## [Assignment]
Starting at the line that contains "Given: Click inside", copy every line to the end of the material below exactly, and omit the pictures.
━━━━
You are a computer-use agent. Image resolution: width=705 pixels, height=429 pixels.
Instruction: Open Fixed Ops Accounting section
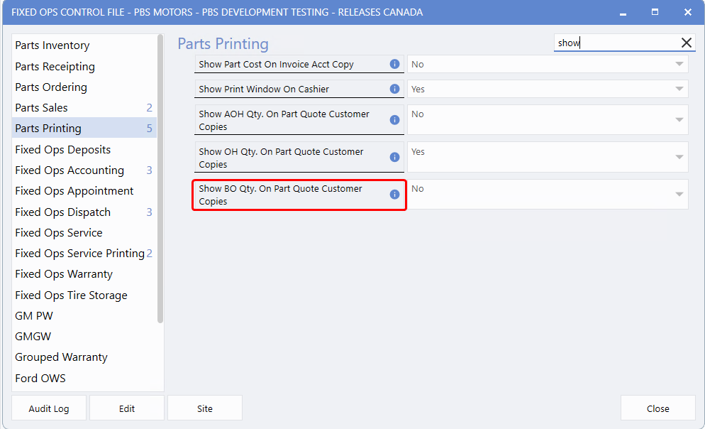(x=70, y=170)
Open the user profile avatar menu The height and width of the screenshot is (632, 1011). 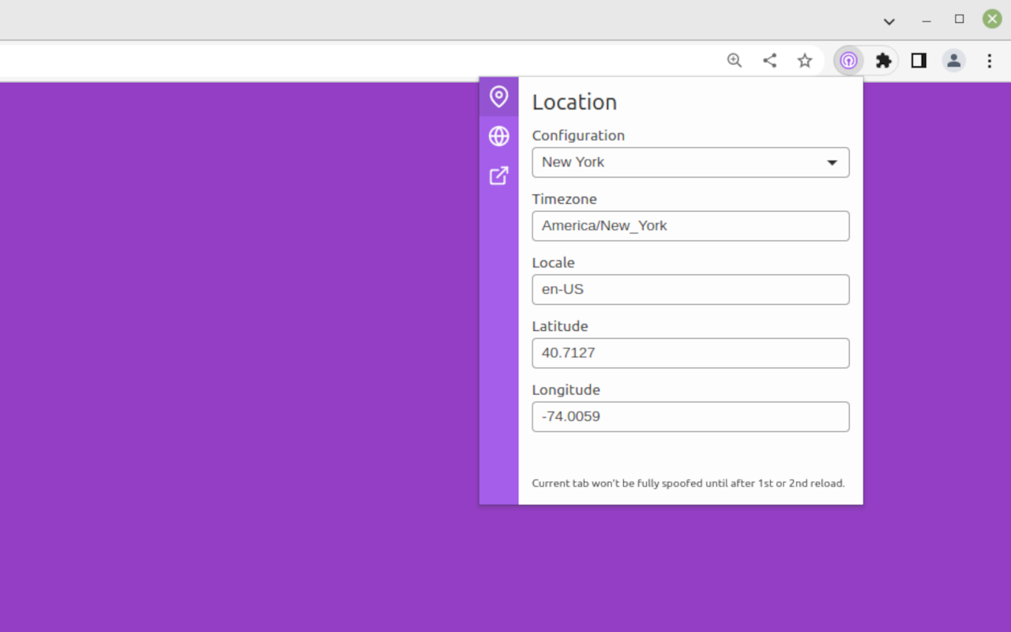click(x=954, y=61)
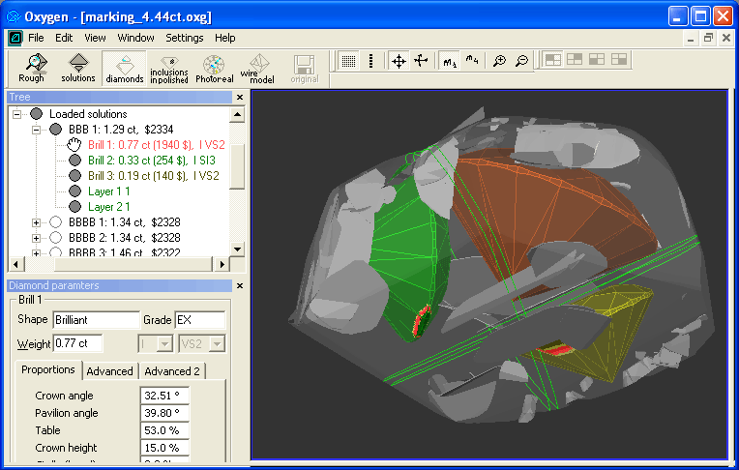
Task: Toggle the BBBB 1 solution radio circle
Action: point(56,222)
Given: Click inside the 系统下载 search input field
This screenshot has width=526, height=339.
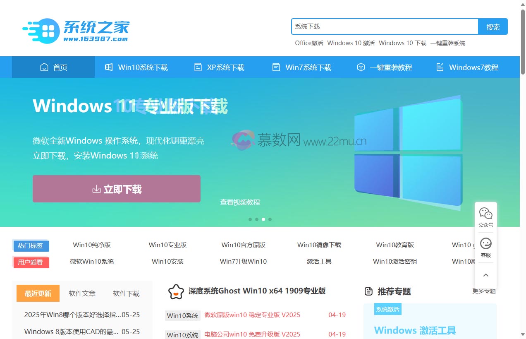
━━━━
## [Task response]
Given: Click inside the 系统下载 search input field
This screenshot has width=526, height=339.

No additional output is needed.